An OMS has the necessary skill, training and experience to perform the following surgical procedures:
Maxillomandibular Advancement (MMA)
MMA is a procedure that surgically moves the upper and lower jaws forward. As the bones are surgically advanced, the soft tissues of the tongue and palate are also moved forward, opening the upper airway. For some individuals, MMA is the only technique that can adequately open the airway to resolve their OSA condition.
If the airway collapses at the soft palate, a UPPP may be helpful. UPPP is usually performed on patients who are unable to tolerate the CPAP device. The UPPP procedure shortens and stiffens the soft palate by partially removing the uvula and reducing the edge of the soft palate.

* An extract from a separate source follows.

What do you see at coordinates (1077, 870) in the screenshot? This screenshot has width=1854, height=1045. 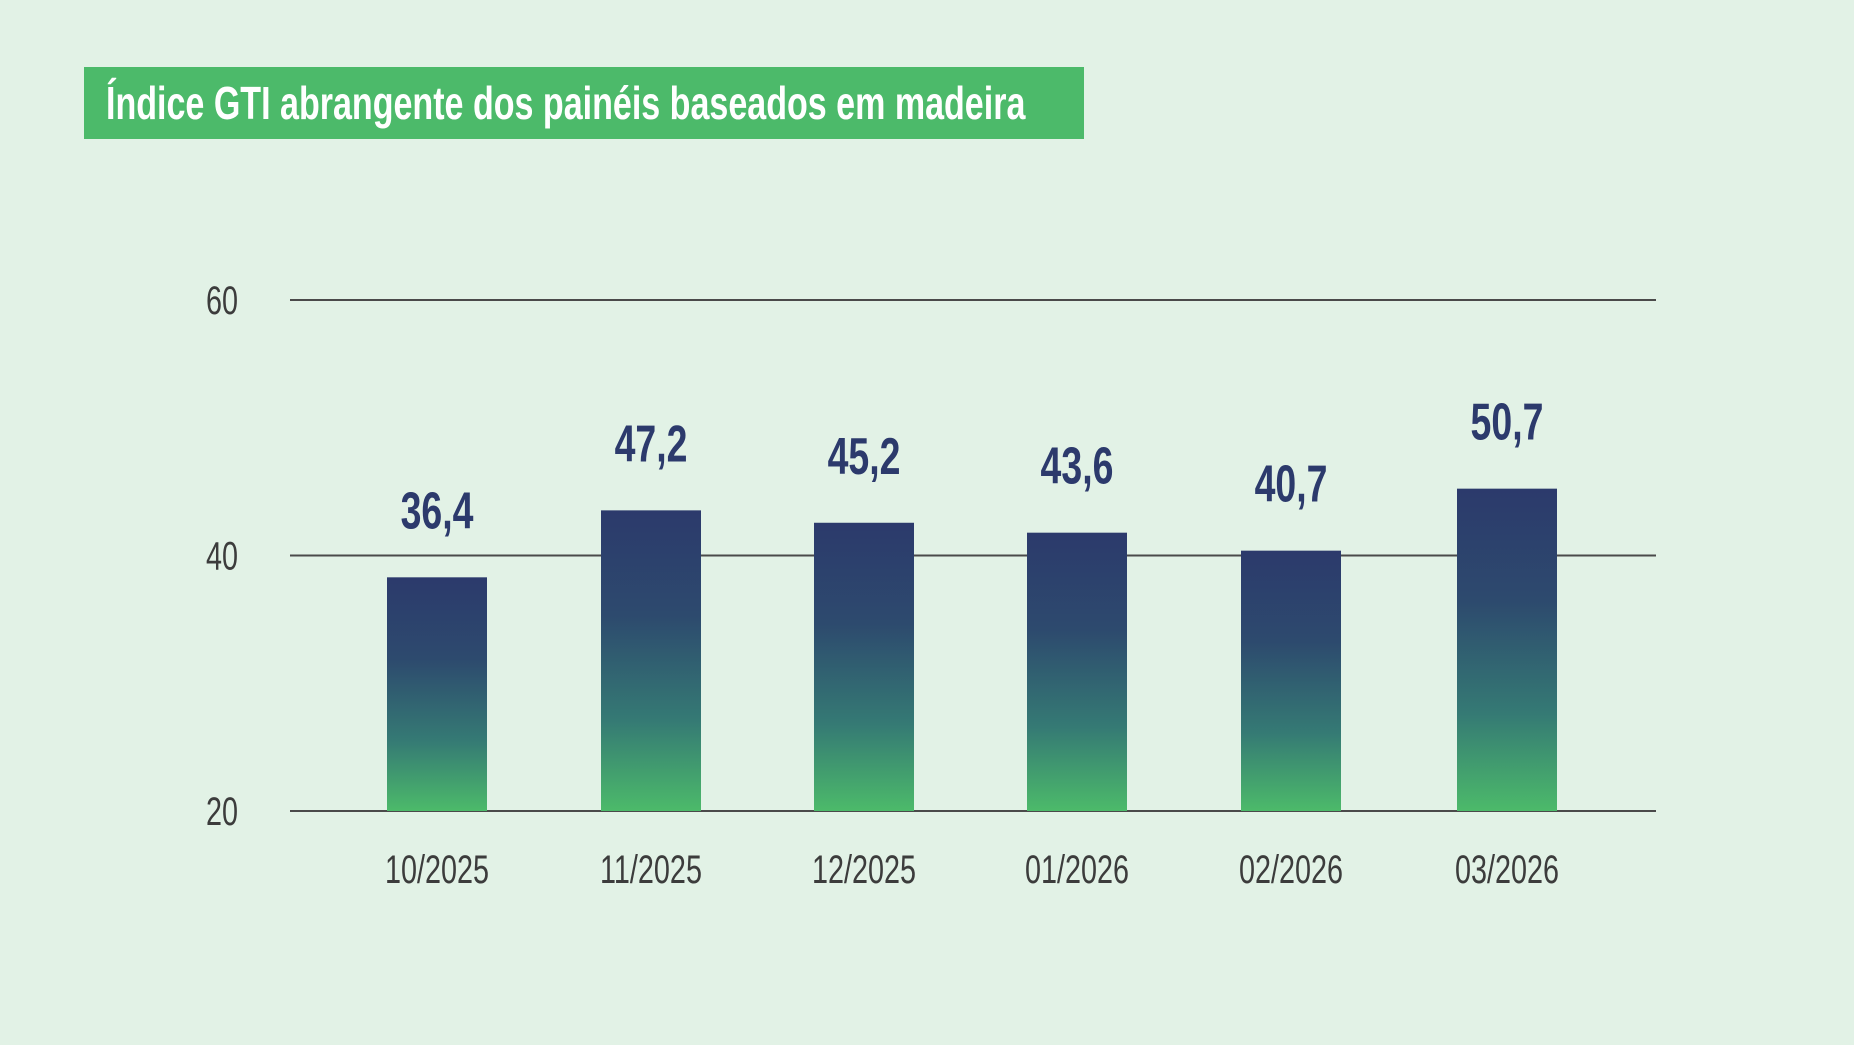 I see `x-tick-label: 01/2026` at bounding box center [1077, 870].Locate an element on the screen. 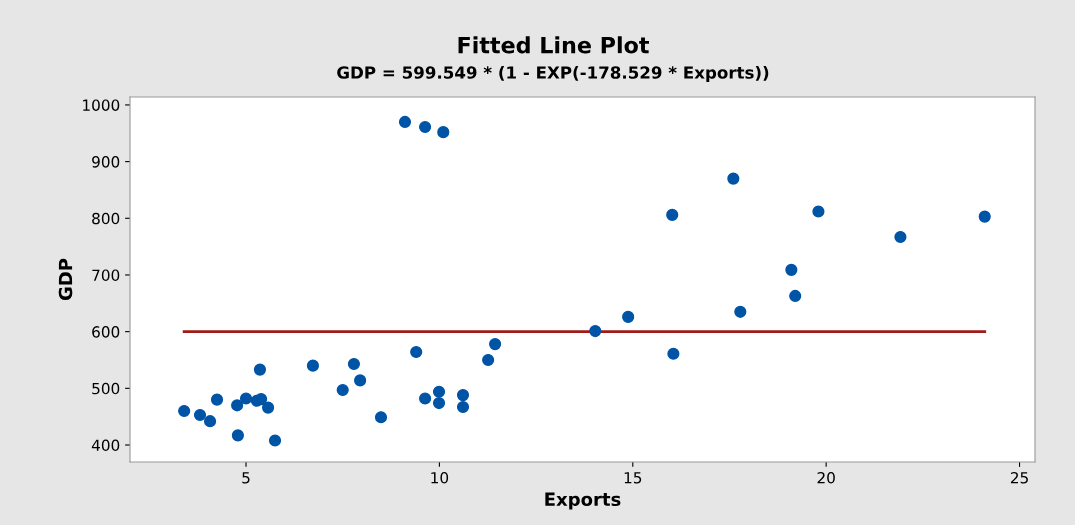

If collapse occurs at the tongue base, a hyoid suspension may be indicated. The hyoid bone is a U-shaped bone in the neck located above the level of the thyroid cartilage (Adam’s apple) that has attachments to the muscles of the tongue as well as other muscles and soft tissues around the throat. The procedure secures the hyoid bone to either the thyroid cartilage or the lower jaw to help stabilize this region of the airway.
Genioglossus Advancement (GGA)
GGA was developed specifically to treat obstructive sleep apnea and is designed to open the upper breathing passage. This procedure pulls forward and tightens the muscles under the tongue, thereby keeping the tongue from falling back in the airway and blocking breathing. This operation is often performed in tandem with at least one other procedure such as the UPPP or hyoid suspension.